[Activity]
Quote only the lines that start at the line with "Where should I" and run to the end of the entries; omit the pictures.

[Source information]
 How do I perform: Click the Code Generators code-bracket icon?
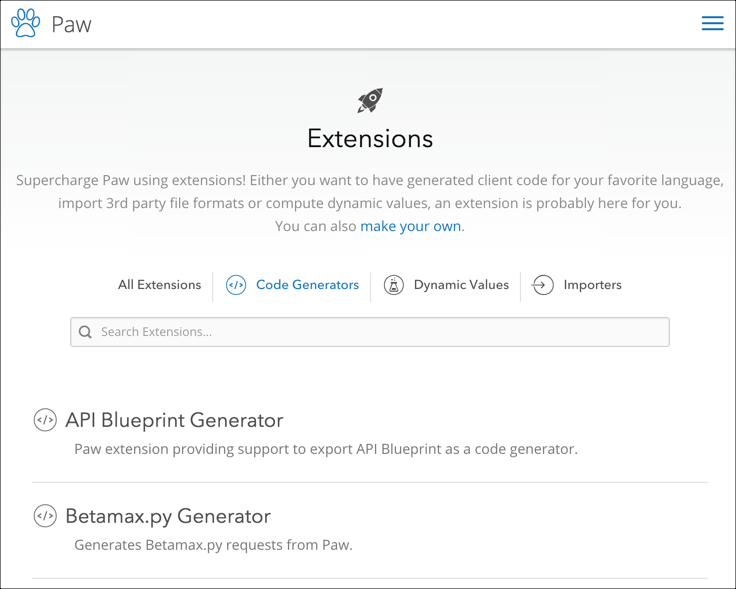coord(236,285)
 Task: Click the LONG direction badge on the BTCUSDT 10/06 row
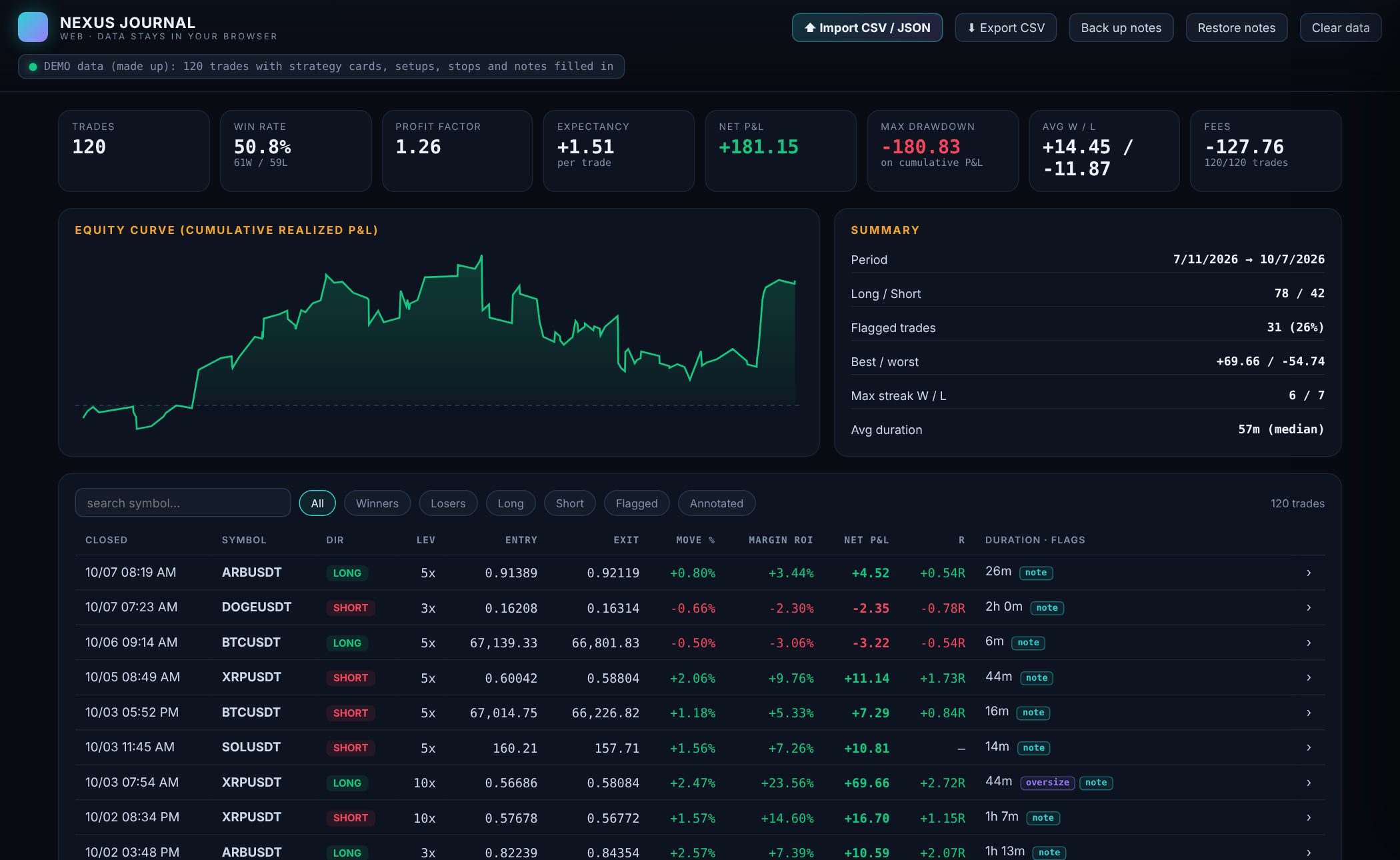pos(347,643)
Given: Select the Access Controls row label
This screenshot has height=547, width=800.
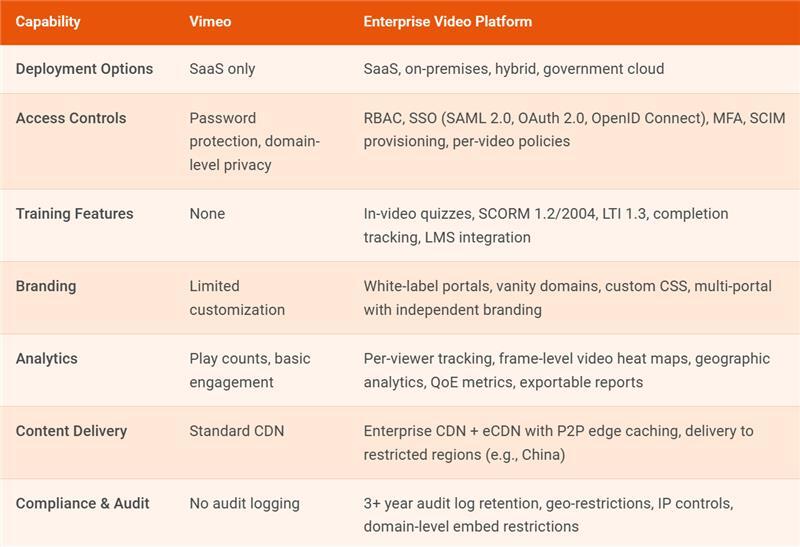Looking at the screenshot, I should (71, 118).
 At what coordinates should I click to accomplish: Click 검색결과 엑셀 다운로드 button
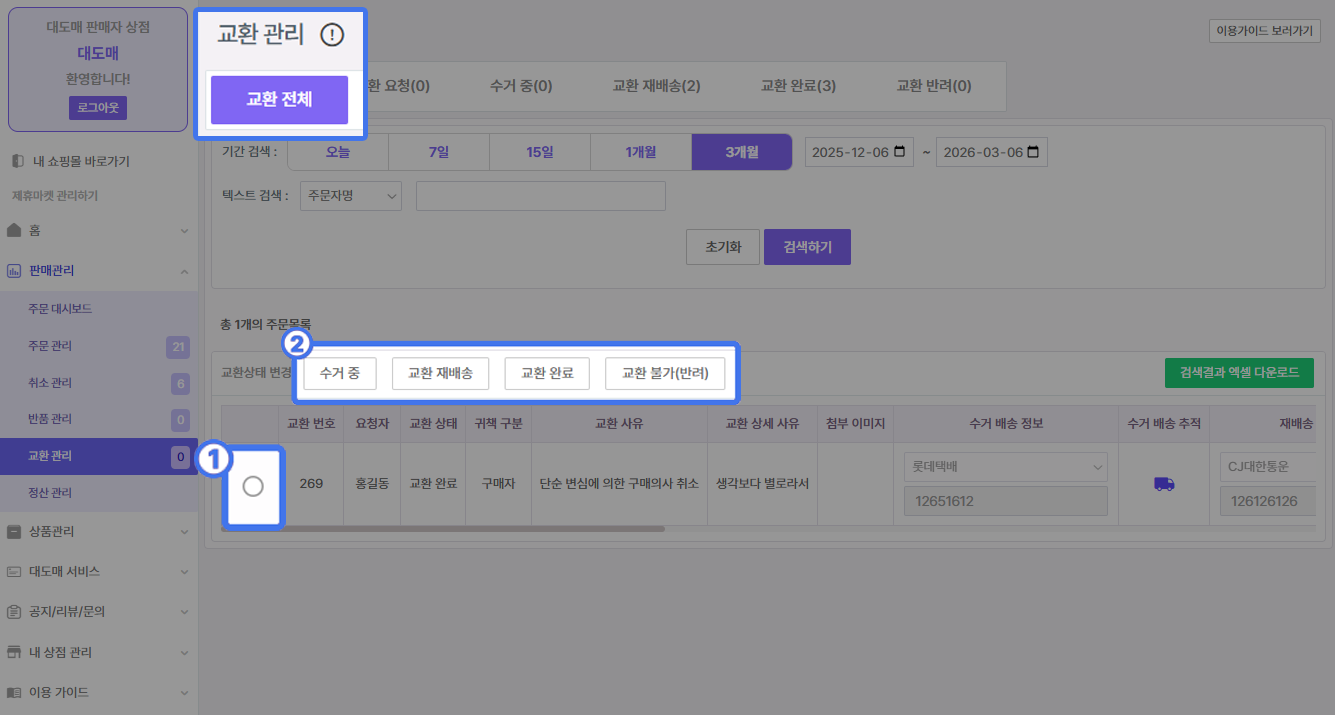click(1239, 373)
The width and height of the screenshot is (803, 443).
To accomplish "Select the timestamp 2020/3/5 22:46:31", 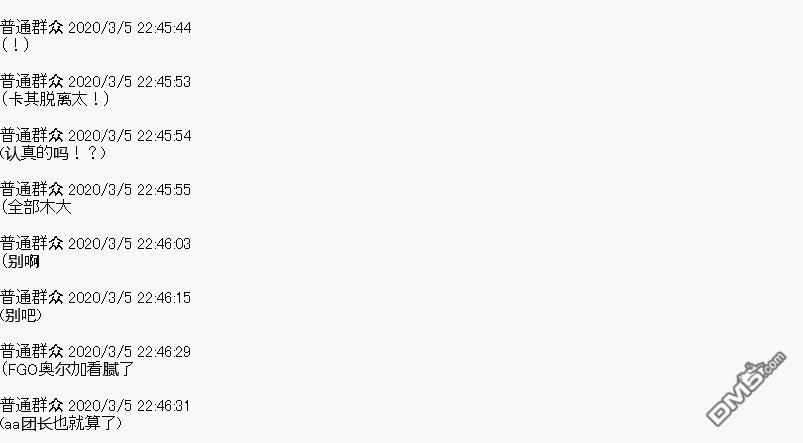I will (130, 406).
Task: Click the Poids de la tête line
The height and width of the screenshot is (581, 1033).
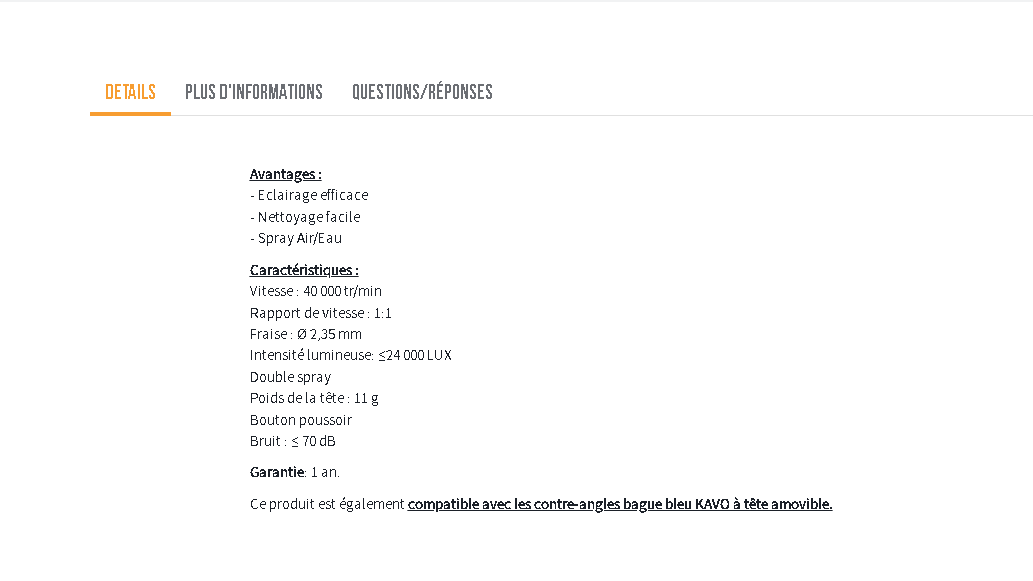Action: click(314, 398)

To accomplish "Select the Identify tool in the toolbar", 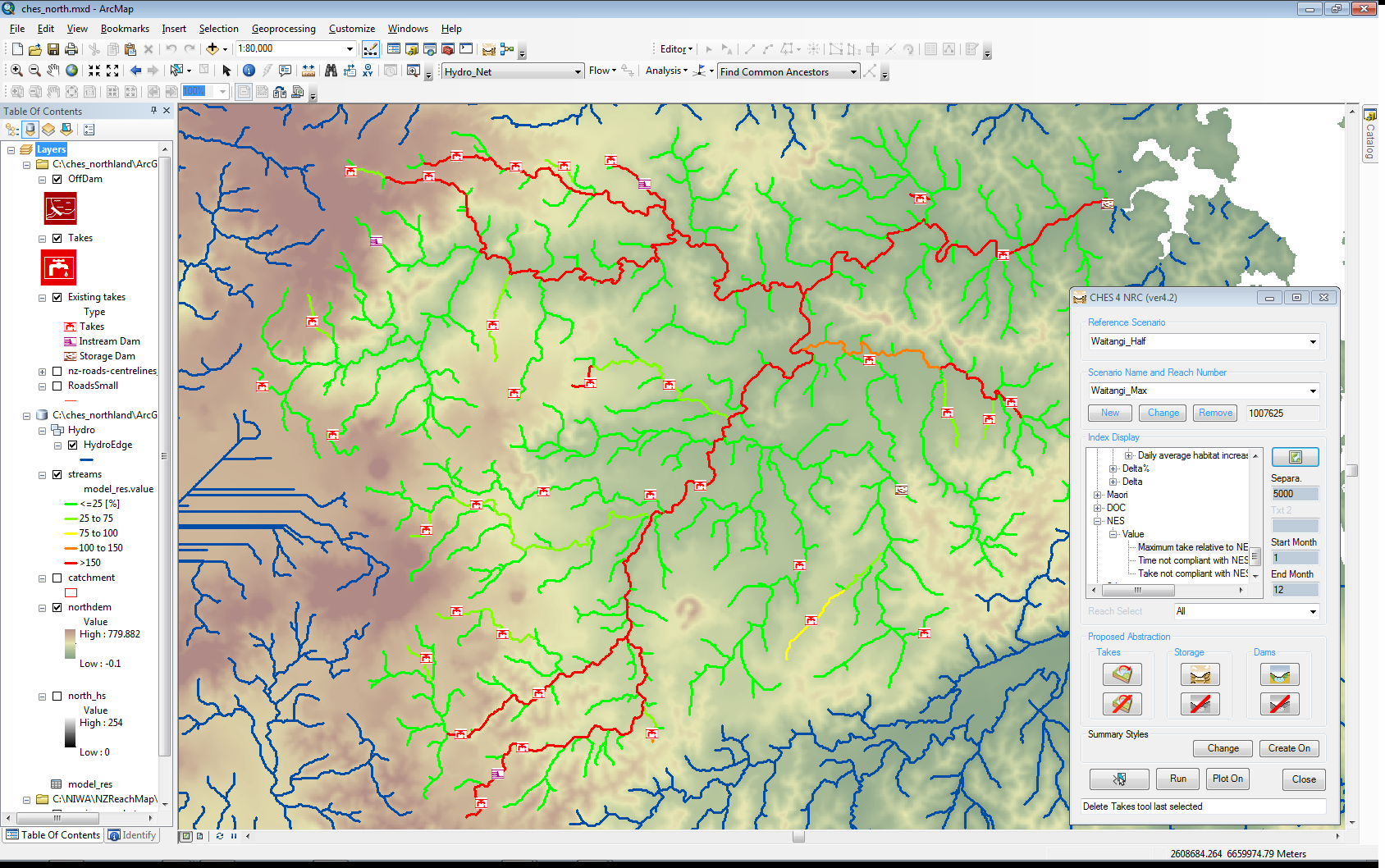I will (x=249, y=71).
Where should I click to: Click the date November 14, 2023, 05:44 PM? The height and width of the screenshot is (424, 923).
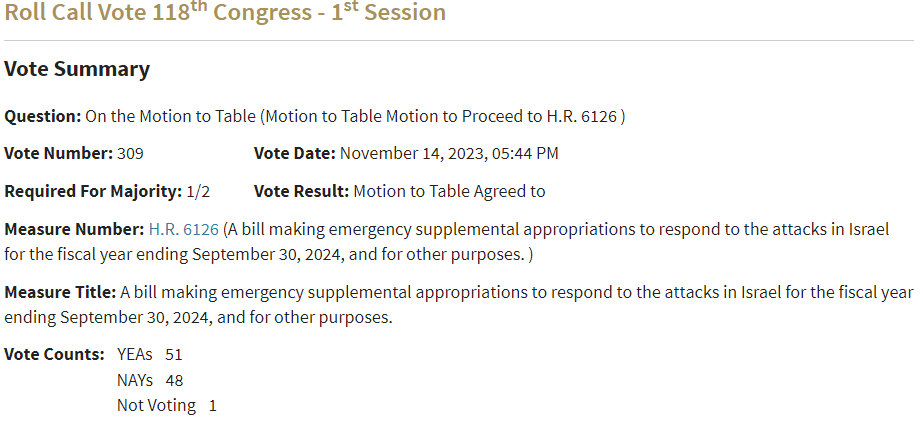pyautogui.click(x=449, y=153)
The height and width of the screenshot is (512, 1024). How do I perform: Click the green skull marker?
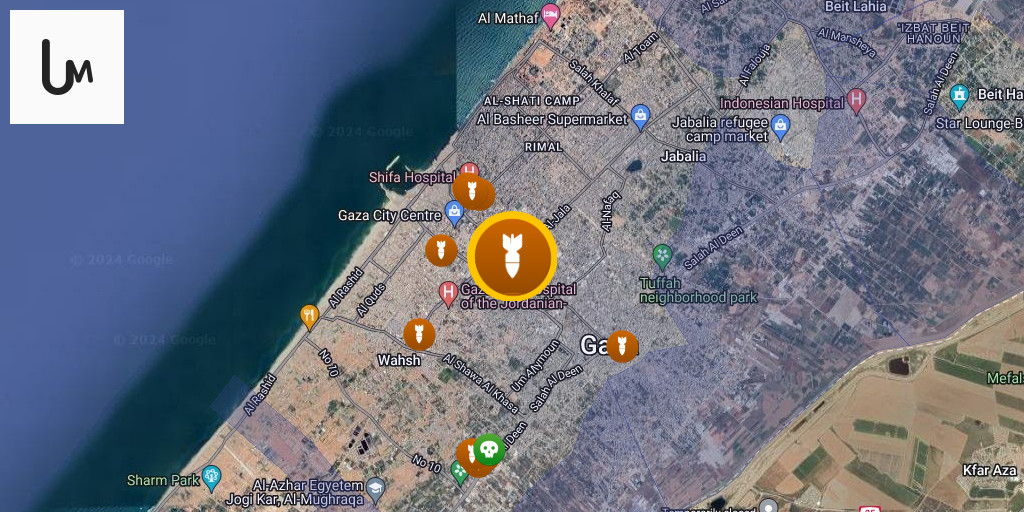pos(489,449)
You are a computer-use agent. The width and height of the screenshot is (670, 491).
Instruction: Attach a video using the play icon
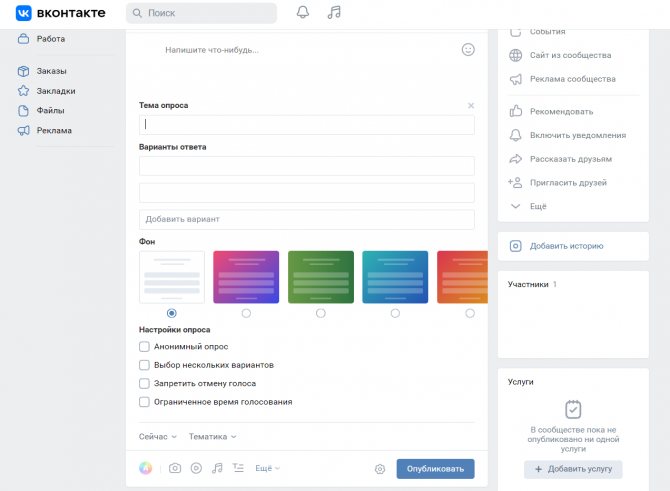[196, 468]
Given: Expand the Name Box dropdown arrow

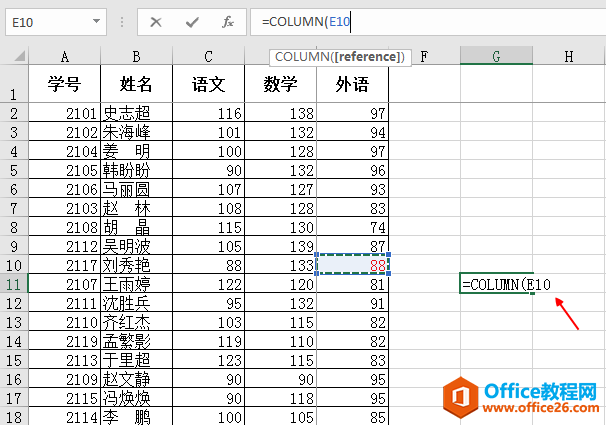Looking at the screenshot, I should [97, 21].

[Task response]
Where should I click to: Click the date November 14, 2023, 05:44 PM? The height and width of the screenshot is (424, 923).
pyautogui.click(x=449, y=153)
The height and width of the screenshot is (512, 1024). How do I perform: Click the green skull marker?
pos(489,449)
You are a computer-use agent. The width and height of the screenshot is (670, 491).
Instruction: Attach a video using the play icon
[196, 468]
Given: Expand the Name Box dropdown arrow

Looking at the screenshot, I should [97, 21].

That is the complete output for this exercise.